Ich habe nicht Philosophie studiert, um bei Pro 7 zu arbeiten, sondern um Pro 7 einen Dreck zu nennen. Das immerhin will ich doch bemerkt haben, bevor ich die Sache aufgebe und mit ihr die ganze Universität, wegen scheußlicher, allgemeiner Lauheit.

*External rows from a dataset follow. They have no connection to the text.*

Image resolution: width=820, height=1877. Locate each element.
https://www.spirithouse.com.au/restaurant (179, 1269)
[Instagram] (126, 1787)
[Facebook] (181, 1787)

Link | 18. November 2006, 13 Uhr 01 | Kommentare (2)


2 Comments


Nützlichkeitsappeasement finde ich bei Nida-Rümelin nicht. Bei aller Sympathie für Ihren und Herrn Nida-Rümelins Standpunkte: Wenn die Geisteswissenschaften ein Luxus sind, bei dem nicht mal sauberes Wasser, medizinische Grundversorgung und 80 Jahre Lebenserwartung herauskommen, ist dieser Luxus dem „Bürger, Wähler, Steuerzahler“ schwer zu vermitteln. Besonders dann, wenn die Kohle-Kumpels nicht mehr finanziert werden sollen.
Sicherlich geht etwas verloren, wenn es bei den Geisteswissenschaften gespart wird. Aber die Frage, ob die Geisteswissenschaften in ihrer aktuellen Form ihr Geld und die staatliche Unterstützung wert sind, muss im Kapitalismus gestellt werden. (Das gilt natürlich für alle Wissenschaften.)
2010 will ich von irgendwas Privatem bezahlt werden.

Kommentar by froschfilm | 12:56




Nochmal zur Philosophie. Die sonderbaren Abwehrkämpfer erlebe ich zumindest nicht als in der Mehrzahl. Auch in Bremen nicht. Und die Angelsachsen sind längst nicht mehr die rationalen.